Compromising the storage layer is one of the most effective attack vectors against AI systems 因為 it enables 資料投毒 without modifying any code. 攻擊者 who can write to 訓練資料 storage can inject poisoned samples that cause targeted misclassification in the trained model. 攻擊者 who can read from model artifact storage can steal proprietary models worth millions in 訓練 compute. 攻擊者 who can modify model artifacts can insert backdoors that persist through deployment.
The 安全 challenge is compounded by the scale of AI data operations. Training datasets can be terabytes to petabytes, making integrity verification computationally expensive. Data pipelines often require broad read access across many storage locations, creating overly permissive IAM policies. Training jobs need write access to checkpoint and 輸出 locations, and the same credentials are often reused across data reading and model writing operations. Multi-team environments share storage namespaces with insufficient access boundaries.
This article examines storage 安全 through the lens of AI-specific attack scenarios, covering 雲端 object stores, distributed filesystems, and the cross-cutting concern of data integrity for machine learning.
雲端 Object Storage 攻擊 Surface
Amazon S3 for AI Workloads
S3 is the most commonly used storage backend for AI 訓練資料 in 雲端 environments. SageMaker, custom 訓練 on EC2, and hybrid 雲端 setups all typically pull 訓練資料 from S3 and write model artifacts back to S3. The S3 安全 model involves bucket policies, IAM policies, ACLs (legacy), and encryption settings. Misconfigurations at any level can expose 訓練資料 or allow model tampering.
Common S3 misconfigurations in AI deployments:
- Overly permissive bucket policies: 訓練資料 buckets often have
s3:GetObjectgranted to broad principals 因為 multiple services and teams need access. - Missing server-side encryption: 訓練資料 containing PII or proprietary information stored without encryption at rest.
- Public bucket ACLs: Legacy ACL settings that inadvertently make buckets publicly readable.
- Cross-account access without conditions: S3 bucket policies that allow access from partner accounts without restricting to specific roles or conditions.
- Missing versioning: Without versioning, a poisoned file replaces the original with no recovery path.
"""
S3 安全 auditor for AI 訓練資料 and model artifact buckets.
Checks for misconfigurations that could enable 資料投毒,
model theft, or unauthorized access to 訓練資料.
"""
import json
import re
from typing import Any, Optional
try:
import boto3
from botocore.exceptions import ClientError
except ImportError:
print("boto3 required: pip install boto3")
raise
class S3AIStorageAuditor:
"""Audit S3 buckets used for AI workloads."""

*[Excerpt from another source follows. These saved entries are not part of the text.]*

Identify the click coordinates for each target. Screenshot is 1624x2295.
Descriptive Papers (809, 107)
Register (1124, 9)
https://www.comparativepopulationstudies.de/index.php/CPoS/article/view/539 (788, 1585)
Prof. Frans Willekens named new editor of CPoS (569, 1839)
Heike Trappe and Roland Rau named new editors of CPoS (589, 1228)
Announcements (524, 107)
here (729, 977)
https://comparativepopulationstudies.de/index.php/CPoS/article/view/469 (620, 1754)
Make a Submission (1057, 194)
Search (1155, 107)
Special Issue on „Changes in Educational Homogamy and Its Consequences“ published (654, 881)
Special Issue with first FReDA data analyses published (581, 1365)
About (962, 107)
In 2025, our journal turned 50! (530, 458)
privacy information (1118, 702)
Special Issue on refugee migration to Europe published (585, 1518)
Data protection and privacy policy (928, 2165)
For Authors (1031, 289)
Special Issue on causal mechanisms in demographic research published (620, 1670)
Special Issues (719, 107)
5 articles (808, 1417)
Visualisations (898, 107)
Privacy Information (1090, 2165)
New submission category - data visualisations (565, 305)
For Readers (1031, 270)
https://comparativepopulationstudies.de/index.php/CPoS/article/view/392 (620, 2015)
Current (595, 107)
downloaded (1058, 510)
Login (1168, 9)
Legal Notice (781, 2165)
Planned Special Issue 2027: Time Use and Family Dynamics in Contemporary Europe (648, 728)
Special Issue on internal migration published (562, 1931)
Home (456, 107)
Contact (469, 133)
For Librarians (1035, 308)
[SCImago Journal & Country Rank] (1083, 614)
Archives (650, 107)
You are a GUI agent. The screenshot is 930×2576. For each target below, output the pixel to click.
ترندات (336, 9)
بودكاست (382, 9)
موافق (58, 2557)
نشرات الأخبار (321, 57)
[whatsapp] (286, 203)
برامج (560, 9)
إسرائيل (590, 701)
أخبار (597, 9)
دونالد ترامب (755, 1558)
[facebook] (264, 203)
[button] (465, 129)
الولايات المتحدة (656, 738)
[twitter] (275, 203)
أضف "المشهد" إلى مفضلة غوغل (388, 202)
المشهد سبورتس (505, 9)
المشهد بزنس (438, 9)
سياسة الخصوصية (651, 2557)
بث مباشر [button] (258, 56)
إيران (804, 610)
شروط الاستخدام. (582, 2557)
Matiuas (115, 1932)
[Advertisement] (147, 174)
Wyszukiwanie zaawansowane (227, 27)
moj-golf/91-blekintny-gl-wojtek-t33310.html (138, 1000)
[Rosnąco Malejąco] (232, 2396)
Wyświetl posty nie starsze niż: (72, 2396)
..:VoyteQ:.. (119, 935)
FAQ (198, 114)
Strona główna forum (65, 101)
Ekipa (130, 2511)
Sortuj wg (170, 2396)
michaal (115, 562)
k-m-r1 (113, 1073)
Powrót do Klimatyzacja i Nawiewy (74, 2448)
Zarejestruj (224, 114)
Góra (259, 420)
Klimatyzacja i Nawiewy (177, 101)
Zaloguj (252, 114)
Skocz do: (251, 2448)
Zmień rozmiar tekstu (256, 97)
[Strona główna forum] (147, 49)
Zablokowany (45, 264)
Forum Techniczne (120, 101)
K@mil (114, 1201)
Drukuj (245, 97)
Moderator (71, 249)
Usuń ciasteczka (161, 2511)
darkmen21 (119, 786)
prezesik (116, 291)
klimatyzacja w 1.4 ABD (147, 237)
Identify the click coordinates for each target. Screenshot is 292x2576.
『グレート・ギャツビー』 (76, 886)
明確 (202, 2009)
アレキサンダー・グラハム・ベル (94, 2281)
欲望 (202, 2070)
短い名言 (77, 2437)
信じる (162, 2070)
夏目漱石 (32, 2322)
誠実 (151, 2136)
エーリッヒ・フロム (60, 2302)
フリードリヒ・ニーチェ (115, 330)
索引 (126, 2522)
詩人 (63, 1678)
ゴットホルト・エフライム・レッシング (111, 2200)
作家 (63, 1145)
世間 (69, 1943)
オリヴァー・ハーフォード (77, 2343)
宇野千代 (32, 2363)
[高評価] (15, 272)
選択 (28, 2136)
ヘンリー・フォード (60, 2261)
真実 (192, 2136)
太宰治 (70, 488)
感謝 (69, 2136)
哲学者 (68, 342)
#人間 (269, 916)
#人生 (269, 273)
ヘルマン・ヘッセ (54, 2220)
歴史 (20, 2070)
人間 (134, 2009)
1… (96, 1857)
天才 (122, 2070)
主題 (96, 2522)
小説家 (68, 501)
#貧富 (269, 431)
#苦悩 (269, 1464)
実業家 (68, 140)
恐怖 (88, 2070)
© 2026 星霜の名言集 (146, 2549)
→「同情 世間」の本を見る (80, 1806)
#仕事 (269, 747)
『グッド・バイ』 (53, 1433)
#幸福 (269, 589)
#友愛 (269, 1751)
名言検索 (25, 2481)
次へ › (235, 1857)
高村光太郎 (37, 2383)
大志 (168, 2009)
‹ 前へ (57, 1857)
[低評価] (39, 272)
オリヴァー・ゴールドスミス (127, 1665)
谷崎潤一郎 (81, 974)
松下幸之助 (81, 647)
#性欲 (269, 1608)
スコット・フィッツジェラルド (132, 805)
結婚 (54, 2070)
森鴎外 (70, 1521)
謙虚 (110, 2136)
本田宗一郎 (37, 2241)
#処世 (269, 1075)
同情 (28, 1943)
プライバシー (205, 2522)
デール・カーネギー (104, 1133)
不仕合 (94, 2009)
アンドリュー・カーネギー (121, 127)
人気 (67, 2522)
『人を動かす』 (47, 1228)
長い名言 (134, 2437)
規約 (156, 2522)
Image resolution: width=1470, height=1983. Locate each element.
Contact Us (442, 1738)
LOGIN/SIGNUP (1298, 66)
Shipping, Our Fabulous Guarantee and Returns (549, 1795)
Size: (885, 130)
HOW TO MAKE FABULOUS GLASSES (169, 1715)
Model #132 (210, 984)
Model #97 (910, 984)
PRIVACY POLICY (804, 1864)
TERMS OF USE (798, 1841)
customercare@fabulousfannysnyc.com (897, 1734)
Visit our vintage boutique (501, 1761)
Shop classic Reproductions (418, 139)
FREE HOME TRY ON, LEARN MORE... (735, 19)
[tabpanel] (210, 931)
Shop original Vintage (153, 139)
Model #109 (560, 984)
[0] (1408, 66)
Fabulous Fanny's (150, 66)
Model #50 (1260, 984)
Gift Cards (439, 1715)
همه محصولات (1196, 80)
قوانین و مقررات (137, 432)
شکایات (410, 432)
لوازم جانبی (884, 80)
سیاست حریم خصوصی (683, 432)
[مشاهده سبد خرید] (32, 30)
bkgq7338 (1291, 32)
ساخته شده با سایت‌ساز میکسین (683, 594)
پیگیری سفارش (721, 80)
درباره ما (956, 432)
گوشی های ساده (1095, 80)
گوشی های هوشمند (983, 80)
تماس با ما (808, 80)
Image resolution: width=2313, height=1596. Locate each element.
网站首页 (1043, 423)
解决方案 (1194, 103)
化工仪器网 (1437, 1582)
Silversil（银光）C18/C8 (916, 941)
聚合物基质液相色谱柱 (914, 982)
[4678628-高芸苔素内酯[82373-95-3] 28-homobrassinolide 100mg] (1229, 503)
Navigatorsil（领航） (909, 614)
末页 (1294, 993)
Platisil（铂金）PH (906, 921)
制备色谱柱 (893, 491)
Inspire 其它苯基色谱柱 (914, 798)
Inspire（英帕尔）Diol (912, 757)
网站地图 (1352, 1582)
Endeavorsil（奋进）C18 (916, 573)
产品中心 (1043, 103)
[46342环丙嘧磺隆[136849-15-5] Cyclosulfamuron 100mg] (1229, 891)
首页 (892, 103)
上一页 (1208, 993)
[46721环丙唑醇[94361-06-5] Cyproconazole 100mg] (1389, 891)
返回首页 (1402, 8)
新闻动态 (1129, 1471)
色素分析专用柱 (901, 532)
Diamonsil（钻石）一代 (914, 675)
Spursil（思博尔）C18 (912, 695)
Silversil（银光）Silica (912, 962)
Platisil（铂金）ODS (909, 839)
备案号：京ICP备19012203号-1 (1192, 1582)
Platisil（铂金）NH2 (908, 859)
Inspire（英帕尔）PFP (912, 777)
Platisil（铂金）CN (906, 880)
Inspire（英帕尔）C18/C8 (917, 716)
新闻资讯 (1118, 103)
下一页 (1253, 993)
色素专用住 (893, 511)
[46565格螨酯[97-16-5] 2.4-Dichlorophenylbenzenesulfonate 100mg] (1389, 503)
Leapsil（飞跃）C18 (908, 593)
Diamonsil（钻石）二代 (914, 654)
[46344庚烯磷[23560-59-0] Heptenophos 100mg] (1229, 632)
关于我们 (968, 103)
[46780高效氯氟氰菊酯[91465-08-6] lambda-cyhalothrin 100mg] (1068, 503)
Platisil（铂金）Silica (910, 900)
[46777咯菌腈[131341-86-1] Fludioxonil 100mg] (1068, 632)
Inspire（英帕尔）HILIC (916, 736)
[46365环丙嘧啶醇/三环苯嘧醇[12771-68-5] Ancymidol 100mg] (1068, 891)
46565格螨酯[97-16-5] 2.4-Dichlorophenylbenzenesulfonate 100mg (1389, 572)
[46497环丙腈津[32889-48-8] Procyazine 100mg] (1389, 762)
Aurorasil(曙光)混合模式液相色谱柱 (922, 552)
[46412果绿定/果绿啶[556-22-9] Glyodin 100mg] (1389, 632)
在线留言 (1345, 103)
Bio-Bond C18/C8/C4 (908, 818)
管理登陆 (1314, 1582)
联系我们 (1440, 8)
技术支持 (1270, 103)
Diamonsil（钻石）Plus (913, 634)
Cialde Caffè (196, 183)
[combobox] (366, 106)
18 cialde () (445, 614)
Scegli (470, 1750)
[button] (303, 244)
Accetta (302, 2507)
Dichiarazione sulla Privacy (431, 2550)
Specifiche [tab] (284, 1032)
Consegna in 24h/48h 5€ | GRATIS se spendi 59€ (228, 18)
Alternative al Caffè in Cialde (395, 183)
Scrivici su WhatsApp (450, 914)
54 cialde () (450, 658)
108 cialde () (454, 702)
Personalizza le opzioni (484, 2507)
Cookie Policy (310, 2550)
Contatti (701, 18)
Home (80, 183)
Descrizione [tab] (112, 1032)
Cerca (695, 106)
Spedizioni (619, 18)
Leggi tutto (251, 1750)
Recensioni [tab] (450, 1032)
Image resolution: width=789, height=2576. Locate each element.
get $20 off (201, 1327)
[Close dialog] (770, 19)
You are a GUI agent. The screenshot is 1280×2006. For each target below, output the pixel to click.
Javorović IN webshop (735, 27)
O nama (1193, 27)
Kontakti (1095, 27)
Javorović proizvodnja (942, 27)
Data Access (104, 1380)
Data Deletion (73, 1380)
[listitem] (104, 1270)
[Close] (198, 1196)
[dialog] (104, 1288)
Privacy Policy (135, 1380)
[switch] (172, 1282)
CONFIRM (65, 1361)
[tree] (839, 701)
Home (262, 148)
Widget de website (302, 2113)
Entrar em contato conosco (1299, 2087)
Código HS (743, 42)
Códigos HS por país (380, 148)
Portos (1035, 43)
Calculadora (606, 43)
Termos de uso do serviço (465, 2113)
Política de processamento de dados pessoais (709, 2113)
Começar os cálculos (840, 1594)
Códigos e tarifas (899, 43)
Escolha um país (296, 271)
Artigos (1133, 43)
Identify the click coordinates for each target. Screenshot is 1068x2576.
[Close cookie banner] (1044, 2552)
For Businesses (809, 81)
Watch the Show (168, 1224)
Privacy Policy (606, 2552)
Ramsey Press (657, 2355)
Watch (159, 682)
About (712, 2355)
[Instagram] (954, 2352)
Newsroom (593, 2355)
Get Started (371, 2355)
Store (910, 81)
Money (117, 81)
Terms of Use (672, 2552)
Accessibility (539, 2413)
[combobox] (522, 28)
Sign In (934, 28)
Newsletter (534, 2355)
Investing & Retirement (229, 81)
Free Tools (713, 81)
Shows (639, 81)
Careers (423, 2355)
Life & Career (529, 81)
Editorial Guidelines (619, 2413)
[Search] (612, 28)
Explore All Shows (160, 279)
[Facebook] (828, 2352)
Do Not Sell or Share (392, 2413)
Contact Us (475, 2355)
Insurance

# Patterns that indicate AI-related buckets
AI_BUCKET_PATTERNS = [
r"train", r"dataset", r"model", r"checkpoint",
r"artifact", r"feature", r"mlflow", r"sagemaker",
r"experiment", r"pipeline", r"嵌入向量",
]
def __init__(self, session: Optional[Any] = None):
self.session = session or boto3.Session()
self.s3 = self.session.client("s3")
self.findings: list[dict] = []
def _add(self, severity: str, title: str, detail: str) -> None:
self.findings.append({
"severity": severity, "title": title, "detail": detail,
})
def is_ai_bucket(self, bucket_name: str) -> bool:
"""Heuristically 識別 AI-related buckets."""
name_lower = bucket_name.lower()
return any(
re.search(pattern, name_lower)
for pattern in self.AI_BUCKET_PATTERNS
)
def check_public_access(self, bucket: str) -> None:
"""Check if bucket has public access enabled."""
try:
pab = self.s3.get_public_access_block(Bucket=bucket)
config = pab["PublicAccessBlockConfiguration"]
if not all([
config.get("BlockPublicAcls", False),
config.get("IgnorePublicAcls", False),
config.get("BlockPublicPolicy", False),
config.get("RestrictPublicBuckets", False),
]):
self._add(
"CRITICAL",
f"Public access not fully blocked: {bucket}",
f"PublicAccessBlock config: {json.dumps(config)}. "
f"訓練資料 or model artifacts may be publicly "
f"accessible.",
)
except ClientError as e:
if e.response["Error"]["Code"] == "NoSuchPublicAccessBlockConfiguration":
self._add(
"CRITICAL",
f"No public access block: {bucket}",
"Bucket has no PublicAccessBlock configuration. "
"Public access is possible via bucket policies or ACLs.",
)
def check_encryption(self, bucket: str) -> None:
"""Check server-side encryption configuration."""
try:
enc = self.s3.get_bucket_encryption(Bucket=bucket)
rules = enc["ServerSideEncryptionConfiguration"]["Rules"]
for rule in rules:
sse = rule.get("ApplyServerSideEncryptionByDefault", {})
algo = sse.get("SSEAlgorithm", "none")
if algo == "AES256":
self._add(
"LOW",
f"SSE-S3 encryption (AES256): {bucket}",
"Using AWS-managed keys. 考慮 SSE-KMS with "
"customer-managed keys for AI data with compliance "
"requirements.",
)
elif algo == "aws:kms":
kms_key = sse.get("KMSMasterKeyID", "default")
if kms_key == "default" or "alias/aws/" in str(kms_key):
self._add(
"MEDIUM",
f"SSE-KMS with AWS-managed key: {bucket}",
"Using an AWS-managed KMS key. Customer-managed "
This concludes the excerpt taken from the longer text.